The questions are getting louder: did the 2026 regulations accidentally hand Mercedes another era of dominance? And if so, how long before the rest of the grid starts making angry noises about “unfair advantages” and “loopholes”?

The Miami factor

Miami loves chaos, and chaos loves Sprint weekends. We get one practice session on Friday before Sprint Qualifying, which means teams arrive with minimal data about how these radically different 2026 cars handle the Hard Rock Stadium circuit.

The active aerodynamics should theoretically make Miami’s long straights less painful for the traditionally downforce-heavy cars. But “theoretically” is doing heavy lifting when you’re dealing with energy management systems that teams are still figuring out three races into the season.

Mercedes have mastered the electrical deployment better than anyone so far. Their drivers can run longer stints without the battery cliff that’s been plaguing Red Bull and McLaren. In Miami’s heat, with limited practice time, that advantage could be decisive.

Team Radio

'The car feels different every lap. Not good different. Different different.'

— Max Verstappen, Japan practice

Allegedly. Our legal team made us add that.

Red Bull’s identity crisis

Verstappen qualified P11 in Japan. P11. The three-time world champion, reduced to fighting Gasly for P8 on Sunday, sounding genuinely confused about what his car was doing from corner to corner.

Red Bull’s 2026 struggles run deeper than setup issues. Their new Ford-partnered power unit lacks the electrical deployment sophistication that Mercedes have nailed. When you combine that with aero concepts that seem fundamentally wrong for these regulations, you get a team that looks lost.

Isack Hadjar, promoted to the senior team with such fanfare after his breakthrough 2025 season, has scored just four points in three races. The kid who took a podium at Zandvoort last year now looks like he’s driving a different category of car to the Mercedes drivers.

The most telling moment came in Japan when Verstappen, stuck behind Gasly’s Alpine for 15 laps, finally got on the radio: “This is not Formula 1.” Whether he meant the regulations, his car, or the entire situation remains unclear. Probably all three.

Ferrari find their feet

While Red Bull spiral, Ferrari have quietly assembled 90 constructors’ points and look genuinely competitive. Charles Leclerc has podiumed twice, Lewis Hamilton is adapting to the car’s quirks, and their power unit seems to handle the new electrical demands better than most.

Hamilton’s late-race battle with Norris in Japan — trading positions twice in the final three laps — showed glimpses of the driver who won seven championships. At 41, in his second Ferrari season, he’s not the favorite for another title. But he’s not finished either.

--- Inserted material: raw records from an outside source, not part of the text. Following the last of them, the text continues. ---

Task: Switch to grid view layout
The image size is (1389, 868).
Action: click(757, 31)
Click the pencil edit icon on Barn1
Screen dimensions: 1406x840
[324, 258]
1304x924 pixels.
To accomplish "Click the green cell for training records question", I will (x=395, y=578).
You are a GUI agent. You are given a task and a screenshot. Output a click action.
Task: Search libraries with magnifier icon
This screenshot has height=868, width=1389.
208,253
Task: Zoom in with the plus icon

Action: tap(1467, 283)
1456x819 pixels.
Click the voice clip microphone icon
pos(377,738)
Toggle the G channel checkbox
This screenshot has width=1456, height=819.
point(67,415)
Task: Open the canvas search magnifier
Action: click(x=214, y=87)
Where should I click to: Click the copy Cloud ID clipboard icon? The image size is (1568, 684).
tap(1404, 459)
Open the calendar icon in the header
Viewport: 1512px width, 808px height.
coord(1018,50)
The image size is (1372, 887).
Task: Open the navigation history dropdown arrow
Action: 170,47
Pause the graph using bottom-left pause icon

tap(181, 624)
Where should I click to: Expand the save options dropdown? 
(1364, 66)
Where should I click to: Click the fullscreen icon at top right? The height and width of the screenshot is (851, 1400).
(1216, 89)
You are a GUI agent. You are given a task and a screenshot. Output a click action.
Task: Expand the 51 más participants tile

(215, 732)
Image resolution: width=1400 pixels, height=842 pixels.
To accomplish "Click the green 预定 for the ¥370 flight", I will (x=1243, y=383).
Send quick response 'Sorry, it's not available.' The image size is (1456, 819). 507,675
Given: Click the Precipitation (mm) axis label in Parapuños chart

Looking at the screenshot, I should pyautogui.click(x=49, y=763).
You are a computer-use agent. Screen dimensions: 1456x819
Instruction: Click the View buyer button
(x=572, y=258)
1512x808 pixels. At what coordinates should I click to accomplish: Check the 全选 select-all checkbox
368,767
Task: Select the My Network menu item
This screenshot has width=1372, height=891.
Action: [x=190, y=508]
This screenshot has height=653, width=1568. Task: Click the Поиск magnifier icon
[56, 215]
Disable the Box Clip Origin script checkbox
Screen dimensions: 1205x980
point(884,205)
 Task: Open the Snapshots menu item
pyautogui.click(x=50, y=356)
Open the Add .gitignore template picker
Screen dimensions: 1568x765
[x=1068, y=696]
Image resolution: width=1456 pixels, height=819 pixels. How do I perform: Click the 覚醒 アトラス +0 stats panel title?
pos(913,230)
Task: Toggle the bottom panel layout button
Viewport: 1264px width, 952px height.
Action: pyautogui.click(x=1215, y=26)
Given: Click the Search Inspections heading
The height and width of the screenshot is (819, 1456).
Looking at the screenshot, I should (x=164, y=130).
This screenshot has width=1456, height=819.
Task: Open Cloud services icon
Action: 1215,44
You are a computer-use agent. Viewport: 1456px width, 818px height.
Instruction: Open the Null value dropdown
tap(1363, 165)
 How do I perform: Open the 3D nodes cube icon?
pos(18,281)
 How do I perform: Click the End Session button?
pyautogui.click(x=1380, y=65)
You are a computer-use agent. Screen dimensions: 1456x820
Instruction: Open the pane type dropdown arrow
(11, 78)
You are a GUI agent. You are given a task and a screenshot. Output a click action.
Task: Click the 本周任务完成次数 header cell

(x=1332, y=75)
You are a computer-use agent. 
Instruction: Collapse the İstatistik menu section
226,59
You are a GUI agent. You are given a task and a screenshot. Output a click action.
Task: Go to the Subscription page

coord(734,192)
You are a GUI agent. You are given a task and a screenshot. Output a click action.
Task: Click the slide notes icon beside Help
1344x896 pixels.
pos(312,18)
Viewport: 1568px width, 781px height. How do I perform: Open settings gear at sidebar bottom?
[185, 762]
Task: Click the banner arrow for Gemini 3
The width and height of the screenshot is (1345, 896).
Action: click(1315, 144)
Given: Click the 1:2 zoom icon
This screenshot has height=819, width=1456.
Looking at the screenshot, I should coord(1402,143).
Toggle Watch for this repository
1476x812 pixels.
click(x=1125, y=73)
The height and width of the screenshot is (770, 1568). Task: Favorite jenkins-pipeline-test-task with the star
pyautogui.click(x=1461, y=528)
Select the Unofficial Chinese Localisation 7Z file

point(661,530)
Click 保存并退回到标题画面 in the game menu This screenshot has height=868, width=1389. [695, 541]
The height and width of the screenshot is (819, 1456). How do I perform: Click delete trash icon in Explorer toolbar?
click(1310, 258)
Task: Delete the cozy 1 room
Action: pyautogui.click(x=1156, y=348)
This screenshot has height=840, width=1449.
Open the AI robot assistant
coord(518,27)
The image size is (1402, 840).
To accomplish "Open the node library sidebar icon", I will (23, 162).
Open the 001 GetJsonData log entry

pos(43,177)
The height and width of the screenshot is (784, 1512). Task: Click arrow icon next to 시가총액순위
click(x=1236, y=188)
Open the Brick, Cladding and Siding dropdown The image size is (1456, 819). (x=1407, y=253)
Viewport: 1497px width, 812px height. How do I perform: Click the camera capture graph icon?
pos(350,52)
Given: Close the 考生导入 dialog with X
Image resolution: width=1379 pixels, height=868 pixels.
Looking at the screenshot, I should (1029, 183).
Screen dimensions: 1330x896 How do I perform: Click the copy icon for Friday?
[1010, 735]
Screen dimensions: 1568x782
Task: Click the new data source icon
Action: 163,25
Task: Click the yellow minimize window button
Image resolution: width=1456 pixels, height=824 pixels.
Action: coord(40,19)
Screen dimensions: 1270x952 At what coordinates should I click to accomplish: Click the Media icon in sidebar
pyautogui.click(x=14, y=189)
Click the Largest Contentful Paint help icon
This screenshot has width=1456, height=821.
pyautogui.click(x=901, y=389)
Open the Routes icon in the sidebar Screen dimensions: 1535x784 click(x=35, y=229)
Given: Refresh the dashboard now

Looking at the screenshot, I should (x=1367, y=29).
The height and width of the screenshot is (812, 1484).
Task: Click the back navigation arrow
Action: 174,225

The Hamilton-Leclerc dynamic remains fascinating. Polite in public, aggressive on track, with neither quite willing to cede number one status. Ferrari haven’t had this problem since the Vettel-Leclerc days, which ended… let’s say sub-optimally.

Miami predictions

Sprint weekends reward teams that adapt quickly. Mercedes have the car balance to handle whatever Miami throws at them. Ferrari should be competitive if they avoid the strategic disasters that plagued them in previous Sprint formats.

McLaren desperately need points after their China double-DNF disaster. Piastri’s Japan podium proved they have pace, but reliability remains a question mark. Norris, meanwhile, is driving like someone who knows his championship defense is already in serious trouble.

The real story might be further back. Haas have 18 constructors’ points through three races — more than Red Bull Racing. Oliver Bearman has been genuinely impressive before his Japan crash, and Esteban Ocon brings the kind of consistency that scores points when chaos strikes.

Can anyone stop Mercedes? The honest answer is probably not this weekend. But Miami has a habit of producing unexpected results, especially when teams are still learning cars that are fundamentally different to anything they’ve raced before.